Kioto fez seu papel e já se esgotou. Hoje, olhando-se as estatísticas é impossível não dar razão ao negociador da União Europeia. Os países signatários representam menos de 30% das emissões dos gases de efeito estufa e vão ser uma fatia cada vez menor. Os Estados Unidos não ratificaram o acordo, os grandes emissores emergentes não entraram nele, a crise econômica está no coração da Europa, que assinou o texto e tem feito um inegável esforço para uma economia de baixo carbono.
As negociações na ONU correm em dois trilhos: um tenta negociar um acordo global do clima e o outro tenta renovar os compromissos de Kioto. Os de fora do protocolo dizem que ele não pode acabar, os de dentro dizem que ele é injusto e limitado; todos falam de um acordo mais amplo. Mas ele não vira realidade.
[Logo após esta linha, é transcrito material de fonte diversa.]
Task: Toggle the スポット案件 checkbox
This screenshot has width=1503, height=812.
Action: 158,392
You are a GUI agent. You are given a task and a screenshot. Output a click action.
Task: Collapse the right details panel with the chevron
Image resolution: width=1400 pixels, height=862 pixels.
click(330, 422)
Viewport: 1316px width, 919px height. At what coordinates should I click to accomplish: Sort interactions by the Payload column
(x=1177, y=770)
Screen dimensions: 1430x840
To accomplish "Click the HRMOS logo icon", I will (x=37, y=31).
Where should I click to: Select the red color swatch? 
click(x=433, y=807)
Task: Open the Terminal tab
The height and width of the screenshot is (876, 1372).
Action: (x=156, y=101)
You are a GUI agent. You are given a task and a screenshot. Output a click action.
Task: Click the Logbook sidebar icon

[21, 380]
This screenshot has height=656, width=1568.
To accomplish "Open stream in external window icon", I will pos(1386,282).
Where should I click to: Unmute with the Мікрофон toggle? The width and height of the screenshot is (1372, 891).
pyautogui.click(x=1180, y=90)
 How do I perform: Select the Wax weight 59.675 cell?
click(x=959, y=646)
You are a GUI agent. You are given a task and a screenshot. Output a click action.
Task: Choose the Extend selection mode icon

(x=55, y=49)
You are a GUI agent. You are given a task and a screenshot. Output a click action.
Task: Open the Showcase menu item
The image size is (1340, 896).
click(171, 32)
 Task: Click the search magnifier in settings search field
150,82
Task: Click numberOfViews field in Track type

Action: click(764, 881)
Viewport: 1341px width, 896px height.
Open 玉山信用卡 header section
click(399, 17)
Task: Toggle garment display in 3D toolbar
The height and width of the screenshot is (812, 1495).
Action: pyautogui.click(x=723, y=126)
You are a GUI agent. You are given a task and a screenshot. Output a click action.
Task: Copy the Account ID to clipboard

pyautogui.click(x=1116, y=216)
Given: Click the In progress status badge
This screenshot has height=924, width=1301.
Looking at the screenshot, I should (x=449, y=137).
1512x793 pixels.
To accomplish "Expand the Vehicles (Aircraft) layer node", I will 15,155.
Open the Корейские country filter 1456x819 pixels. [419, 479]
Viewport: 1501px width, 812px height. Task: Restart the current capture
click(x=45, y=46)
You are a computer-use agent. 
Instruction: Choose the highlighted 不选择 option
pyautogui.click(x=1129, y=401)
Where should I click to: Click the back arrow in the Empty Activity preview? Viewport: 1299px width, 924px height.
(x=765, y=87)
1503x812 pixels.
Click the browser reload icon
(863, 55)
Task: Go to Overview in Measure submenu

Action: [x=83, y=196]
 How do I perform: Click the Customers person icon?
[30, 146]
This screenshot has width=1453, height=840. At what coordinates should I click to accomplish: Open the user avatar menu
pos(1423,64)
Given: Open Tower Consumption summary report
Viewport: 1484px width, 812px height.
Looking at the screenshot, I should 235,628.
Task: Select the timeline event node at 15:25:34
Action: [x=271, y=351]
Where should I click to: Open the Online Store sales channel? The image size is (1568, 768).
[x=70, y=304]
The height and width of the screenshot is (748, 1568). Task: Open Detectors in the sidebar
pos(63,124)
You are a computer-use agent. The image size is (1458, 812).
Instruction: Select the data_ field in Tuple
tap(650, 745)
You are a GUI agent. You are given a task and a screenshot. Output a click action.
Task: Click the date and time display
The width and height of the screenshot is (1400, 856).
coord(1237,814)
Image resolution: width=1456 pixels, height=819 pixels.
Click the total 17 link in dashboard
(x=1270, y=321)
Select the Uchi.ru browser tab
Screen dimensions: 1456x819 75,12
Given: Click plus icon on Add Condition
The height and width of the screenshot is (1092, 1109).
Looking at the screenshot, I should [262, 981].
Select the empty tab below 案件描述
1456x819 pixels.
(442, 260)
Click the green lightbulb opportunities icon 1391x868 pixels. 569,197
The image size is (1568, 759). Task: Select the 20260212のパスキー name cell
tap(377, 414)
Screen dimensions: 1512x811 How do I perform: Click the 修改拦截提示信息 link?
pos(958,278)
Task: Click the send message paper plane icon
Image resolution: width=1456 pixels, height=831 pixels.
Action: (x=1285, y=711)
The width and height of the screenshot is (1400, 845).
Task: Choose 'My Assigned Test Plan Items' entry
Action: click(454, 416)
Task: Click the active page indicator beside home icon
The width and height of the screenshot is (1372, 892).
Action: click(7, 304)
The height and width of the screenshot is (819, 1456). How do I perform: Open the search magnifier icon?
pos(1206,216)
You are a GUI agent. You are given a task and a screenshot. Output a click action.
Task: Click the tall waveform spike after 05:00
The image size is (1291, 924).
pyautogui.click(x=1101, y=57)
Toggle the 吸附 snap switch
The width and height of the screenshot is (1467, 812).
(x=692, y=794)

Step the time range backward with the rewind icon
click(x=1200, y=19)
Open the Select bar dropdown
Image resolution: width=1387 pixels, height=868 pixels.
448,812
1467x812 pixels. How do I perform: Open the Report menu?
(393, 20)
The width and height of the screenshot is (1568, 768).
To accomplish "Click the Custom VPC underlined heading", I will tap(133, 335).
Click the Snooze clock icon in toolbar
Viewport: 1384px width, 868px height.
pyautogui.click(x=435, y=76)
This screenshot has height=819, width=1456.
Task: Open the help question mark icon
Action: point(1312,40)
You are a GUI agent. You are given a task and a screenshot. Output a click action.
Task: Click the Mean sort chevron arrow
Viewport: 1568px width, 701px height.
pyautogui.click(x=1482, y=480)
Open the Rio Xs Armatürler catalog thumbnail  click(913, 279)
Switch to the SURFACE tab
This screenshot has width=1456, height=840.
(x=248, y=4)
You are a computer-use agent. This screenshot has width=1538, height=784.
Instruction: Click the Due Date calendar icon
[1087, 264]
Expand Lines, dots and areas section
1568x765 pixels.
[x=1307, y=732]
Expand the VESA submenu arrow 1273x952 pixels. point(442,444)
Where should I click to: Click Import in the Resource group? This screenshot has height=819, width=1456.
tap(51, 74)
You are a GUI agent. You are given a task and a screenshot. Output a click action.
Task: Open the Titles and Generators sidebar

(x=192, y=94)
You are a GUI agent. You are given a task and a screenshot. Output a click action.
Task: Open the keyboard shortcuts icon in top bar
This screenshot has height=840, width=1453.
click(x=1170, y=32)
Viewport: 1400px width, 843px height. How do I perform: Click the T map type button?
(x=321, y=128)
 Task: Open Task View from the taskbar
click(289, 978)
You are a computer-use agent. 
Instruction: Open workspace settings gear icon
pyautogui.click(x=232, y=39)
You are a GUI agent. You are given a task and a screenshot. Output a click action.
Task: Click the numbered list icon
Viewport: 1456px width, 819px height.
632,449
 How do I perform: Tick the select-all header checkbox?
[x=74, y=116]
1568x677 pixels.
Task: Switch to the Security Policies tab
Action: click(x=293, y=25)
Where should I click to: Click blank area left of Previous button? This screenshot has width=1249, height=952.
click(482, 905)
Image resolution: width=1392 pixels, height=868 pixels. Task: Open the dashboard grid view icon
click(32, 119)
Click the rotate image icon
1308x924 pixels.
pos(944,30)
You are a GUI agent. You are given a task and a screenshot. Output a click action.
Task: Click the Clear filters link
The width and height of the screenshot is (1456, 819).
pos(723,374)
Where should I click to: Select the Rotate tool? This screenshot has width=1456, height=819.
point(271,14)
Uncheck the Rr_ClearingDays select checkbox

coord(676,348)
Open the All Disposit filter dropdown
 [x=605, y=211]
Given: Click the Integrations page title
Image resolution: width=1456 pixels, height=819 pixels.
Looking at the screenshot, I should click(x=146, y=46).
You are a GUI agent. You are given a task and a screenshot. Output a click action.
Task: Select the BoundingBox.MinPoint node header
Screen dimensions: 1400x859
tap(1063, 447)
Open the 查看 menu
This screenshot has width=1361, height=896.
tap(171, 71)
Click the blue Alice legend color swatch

Enquanto toda essa discussão revisita os mesmos pontos de estrangulamento e repete o mesmo enredo, os riscos do planeta aumentam. O objetivo de conter o aquecimento global em dois graus centígrados parece cada vez mais insuficiente, porque os cientistas falam há tempos em quatro graus ou mais de aquecimento determinados pelas emissões já ocorridas. Mesmo insuficiente, essa meta está distante do que se pode conseguir com os magros avanços das 17 conferências e esforços que o mundo fez desde a Rio 92, que reuniu a Cúpula da Terra. A Rio+20 poderia ser um grande evento. Dificilmente será. Mas se Durban fracassar será apenas uma reunião inútil. Durban tem que nos próximos dias desenhar um esboço que leve o mundo a 2015 e depois a 2020 com um acordo realmente global e com poder de lei. O Brasil pode jogar um papel importante, se ousar mudar o velho discurso de que esse é um confronto de ricos e pobres. O Brasil não é pobre, a China está virando potência, a Índia emite cada vez mais, a Europa não pode ficar sozinha em Kioto. Não basta renovar o protocolo, todos os grandes emissores têm que ter metas.